EXERCISE DETAILS
All records that follow are to be restated exactly.

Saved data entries
____
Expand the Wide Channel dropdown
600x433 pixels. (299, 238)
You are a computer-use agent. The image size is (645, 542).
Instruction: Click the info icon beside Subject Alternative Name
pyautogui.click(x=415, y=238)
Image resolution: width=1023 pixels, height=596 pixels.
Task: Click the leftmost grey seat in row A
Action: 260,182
____
REPLY
Expand the Wide Channel dropdown
600x433 pixels. (299, 238)
You are a computer-use agent. The image size is (645, 542).
Instruction: Click the info icon beside Subject Alternative Name
pyautogui.click(x=415, y=238)
Image resolution: width=1023 pixels, height=596 pixels.
Task: Click the leftmost grey seat in row A
Action: 260,182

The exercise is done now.